D’ailleurs elle n’intéresse pas notre sujet, parce que l’auteur du poème français n’a eu, en réalité, sous les yeux que la rédaction latine de la légende, et n’a rien connu ni même rien soupçonné au delà. Il nous suffit donc d’étudier son œuvre en elle-même et dans ses rapports avec la légende latine, source unique où il a pu puiser.

La légende latine se lit au Recueil des Bollandistes, tome IV du mois de juillet (saint Alexis est fêté le 17 juillet). Je la résume en quelques mots : Saint Alexis est le héros presque surhumain de la continence et de la pauvreté volontaire. Fils d’un très riche comte romain nommé Euphémien, marié à une fille de haute naissance, il s’est enfui le soir de ses noces du palais de son père et s’est allé à Édesse en Syrie où il vit plusieurs années parmi les mendiants. Plus tard, il revient méconnaissable, chez ses parents, et y est hébergé par charité ; il y demeure dix-sept ans en butte au mépris et aux injures de la valetaille et bénissant Dieu d’être méprisé. Il meurt enfin ; son nom, sa pénitence (d’autant plus héroïque qu’il n’avait nulle faute à expier), sa sainteté, son humilité sont reconnus ; son corps, après sa mort, est recueilli avec les plus grands honneurs : et son intercession est suivie d’éclatant miracle.

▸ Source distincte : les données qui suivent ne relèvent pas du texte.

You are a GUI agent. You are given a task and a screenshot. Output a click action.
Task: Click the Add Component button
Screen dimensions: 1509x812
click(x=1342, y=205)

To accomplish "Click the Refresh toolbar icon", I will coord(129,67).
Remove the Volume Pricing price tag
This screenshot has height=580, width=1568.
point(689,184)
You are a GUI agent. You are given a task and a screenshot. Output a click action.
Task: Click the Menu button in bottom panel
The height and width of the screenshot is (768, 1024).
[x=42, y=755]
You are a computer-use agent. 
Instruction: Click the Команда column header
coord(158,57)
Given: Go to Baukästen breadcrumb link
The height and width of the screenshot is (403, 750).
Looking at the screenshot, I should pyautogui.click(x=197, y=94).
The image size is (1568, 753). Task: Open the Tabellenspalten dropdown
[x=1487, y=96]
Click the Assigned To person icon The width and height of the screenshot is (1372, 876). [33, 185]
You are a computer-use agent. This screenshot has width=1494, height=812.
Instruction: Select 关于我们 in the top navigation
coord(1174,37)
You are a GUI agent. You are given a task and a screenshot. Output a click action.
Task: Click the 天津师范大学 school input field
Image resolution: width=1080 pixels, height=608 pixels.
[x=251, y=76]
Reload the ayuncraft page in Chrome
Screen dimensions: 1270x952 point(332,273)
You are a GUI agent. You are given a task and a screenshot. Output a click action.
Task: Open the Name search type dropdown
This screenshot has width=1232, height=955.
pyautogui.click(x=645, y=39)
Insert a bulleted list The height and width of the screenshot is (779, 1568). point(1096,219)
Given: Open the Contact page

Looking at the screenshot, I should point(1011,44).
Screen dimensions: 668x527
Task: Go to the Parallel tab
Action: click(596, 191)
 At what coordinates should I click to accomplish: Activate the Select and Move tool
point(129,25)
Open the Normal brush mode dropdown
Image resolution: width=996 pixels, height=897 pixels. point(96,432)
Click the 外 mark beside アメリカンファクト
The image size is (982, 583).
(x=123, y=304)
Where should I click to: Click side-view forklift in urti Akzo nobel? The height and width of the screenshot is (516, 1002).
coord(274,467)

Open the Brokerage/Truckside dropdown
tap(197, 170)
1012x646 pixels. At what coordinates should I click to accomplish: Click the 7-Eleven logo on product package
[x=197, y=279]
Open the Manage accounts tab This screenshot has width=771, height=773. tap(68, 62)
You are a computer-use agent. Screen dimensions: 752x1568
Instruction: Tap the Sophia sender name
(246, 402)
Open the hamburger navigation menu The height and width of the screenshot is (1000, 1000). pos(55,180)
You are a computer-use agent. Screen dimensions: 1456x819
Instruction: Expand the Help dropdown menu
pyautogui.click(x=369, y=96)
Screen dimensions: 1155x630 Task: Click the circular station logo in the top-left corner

Telle était la légende latine où dut puiser l’auteur inconnu de notre poème : prêtre ou moine, sans doute. Avec une certaine vraisemblance, on a même essayé de le désigner plus précisément. Un moine de Fontenelle[1] raconte la guérison miraculeuse d’un chanoine de Vernon, nommé Tedbalt, affligé de cécité, guéri en 1053 par l’intercession de saint Vulfran[2]; il ajoute : « C’est ce Tedbalt de Vernon qui traduisit du texte latin les faits[3]

  1. En Poitou, diocèse de Luçon.
  2. Saint Vulfran, évêque de Sens, vers 682, patron d’Abbeville, mort le 20 mars 721. — Saint Wandrille, fondateur et premier abbé de Fontenelle, mort le 22 juillet 667.
  3. Remarquer ce mot de gestes commun aux saints et aux preux.